Der Film beginnt mit der Suche bzw. dem Einzug in ein neues Hauptquartier. Diese Pre-Sequenz ist unheimlich spannend und faszinierend gemacht, geraten doch die Vorstadtkrokodile in dem stillgelegten Bergwerk bereits in tödliche Gefahr. Die Kletterpartie über eine ziemlich morsche Brücke, die über einem tiefen Abgrund hängt, ist wirklich atemberaubend und ein super Einstieg in das neue Abenteuer der beliebten Jugendbande. 






Vielleicht wäre McDonalds doch der sicherer Ort als Treff gewesen...


Auch der Vorspann mitsamt dem neu abgemixten Titelsong „Superhelden“ ist klasse gemacht, und der neue Mix haut fast noch mehr rein wie der alte Titelsong zum ersten Teil. 

Es geht privat ziemlich turbulent zu bei den Mitgliedern der Jugendbande. Hannes ist vom beruflichen Fachgesimpel seiner Mutter (wieder glänzend gespielt von Nora Tschirner) einigermaßen genervt, und da er auf dem Titelblatt einer Fachzeitschrift liest, dass Frauen ab dreißig kaum noch einen vernünftigen Mann abbekommen, lässt er sich von seinem Freund Kai dazu überreden, für seine Mutter eine Anzeige im Internet aufzugeben. 
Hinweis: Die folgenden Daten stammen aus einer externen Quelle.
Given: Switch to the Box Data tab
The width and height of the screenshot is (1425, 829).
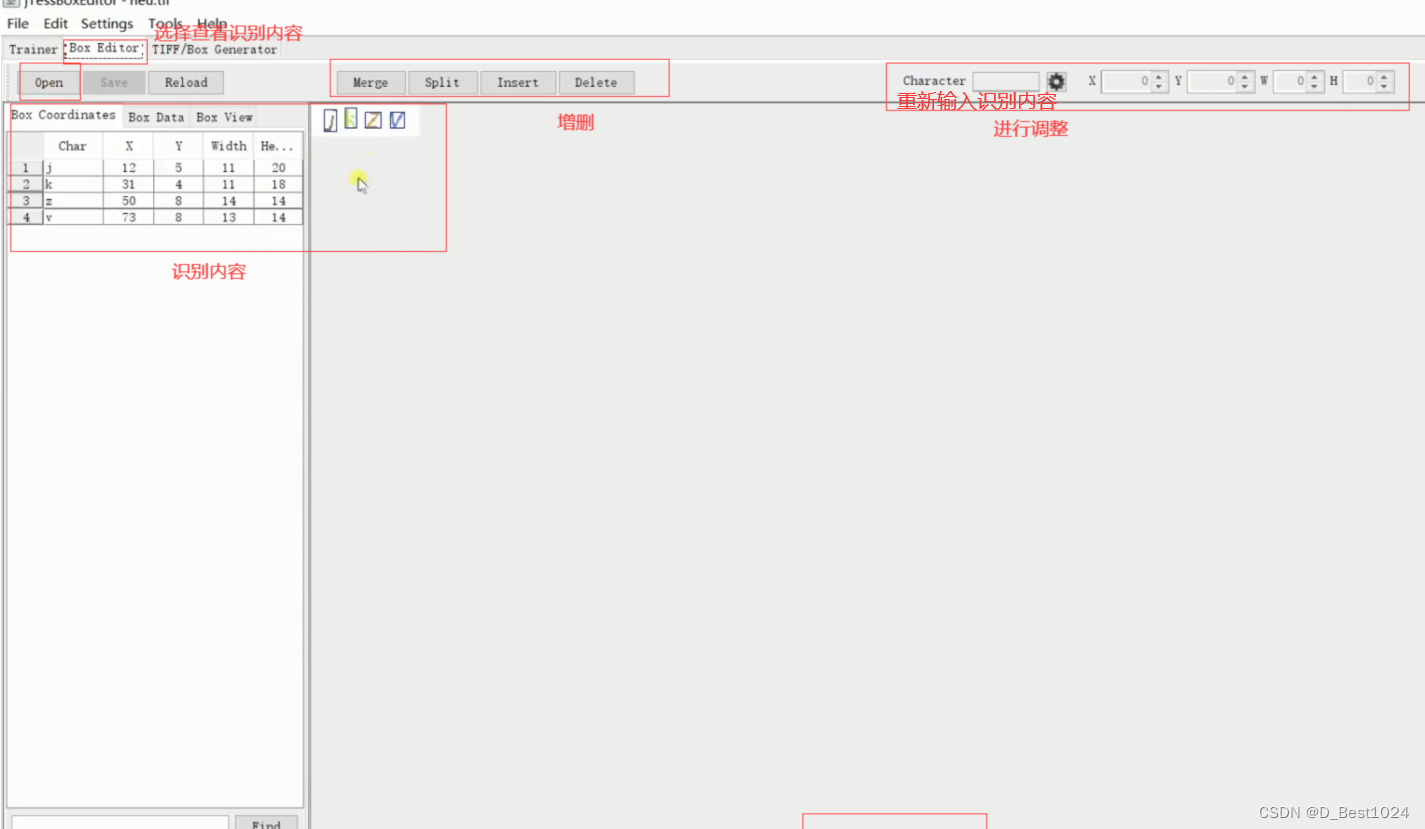Looking at the screenshot, I should [156, 117].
Kai dagegen hatte sich eigentlich darauf gefreut, mal alleine zu sein und seine Ruhe zu haben, da seine Eltern in die Ferien fahren. Doch da hat er leider die Rechnung ohne seine überbesorgte Mutter gemacht. - Die setzt ihm nämlich seine nervige Cousine Jenny vor die Nase, die ihn keine Sekunde aus den Augen lassen soll. Das Auftauchen dieser Jugend-Version einer „Paris Hilton“ wirft gemischte Gefühle in die Runde der Vorstadtkrokodile. Kai findet seine Cousine eher peinlich, außerdem nimmt sie ihm seine Freiheiten. Maria sieht sie mit ihrem fraulichen, schicken Aussehen als Konkurrenz und erkundigt sich zaghaft bei ihrem Schwarm Olli, ob sie denn noch angesagt sei bei ihm. 

Insgesamt ist anzumerken, dass der Film deutlich reifer, emotionaler und auch actionreicher geworden ist als der Vorgänger. Auch die Hauptstory ist weitaus größer und brisanter – denn ging es im ersten Teil „nur“ um die Existenz von Hannes und seiner Mutter, bei der es bereits Ehrensache für die Freunde war, einzugreifen, steht dieses Mal noch mehr auf dem Spiel: Nach merkwürdigen Zwischenfällen in der Firma des Vaters von Olli und Maria droht die Schließung des Unternehmens, was nicht nur den Verlust von vielen Arbeitsplätzen bedeuten würde, sondern auch den Verlust des Heims für alle Bewohner der Straße, in der die Familie wohnt. Und da das hieße, dass die Familie dann wegziehen müsste, ist auch das Weiterbestehen der Vorstadtkrokodile in Gefahr. 

Misstrauisch geworden, beginnt die Bande seine eigenen Nachforschungen. Kai – der anfängliche Störfaktor für die Bande im ersten Teil – ist mittlerweile voll akzeptiertes Bandenmitglied. Dessen Cousine Jenny nimmt diesmal im Grunde genommen dessen ehemaligen „Nerv-Part“ ein. Nicht nur ihr Tussi-Getue nervt diejenigen in der Bande, die sich nicht von Jennys Reizen blenden lassen, gewaltig. Doch es kommt noch schlimmer. Das forsche Teenager-Mädchen taucht nicht nur im Hauptquartier der Bande auf, das sie natürlich für viel zu gefährlich für den behinderten Kai hält, sie platzt auch noch in eine ohnehin schon gefährliche Beschattungsaktion in der Fabrik. 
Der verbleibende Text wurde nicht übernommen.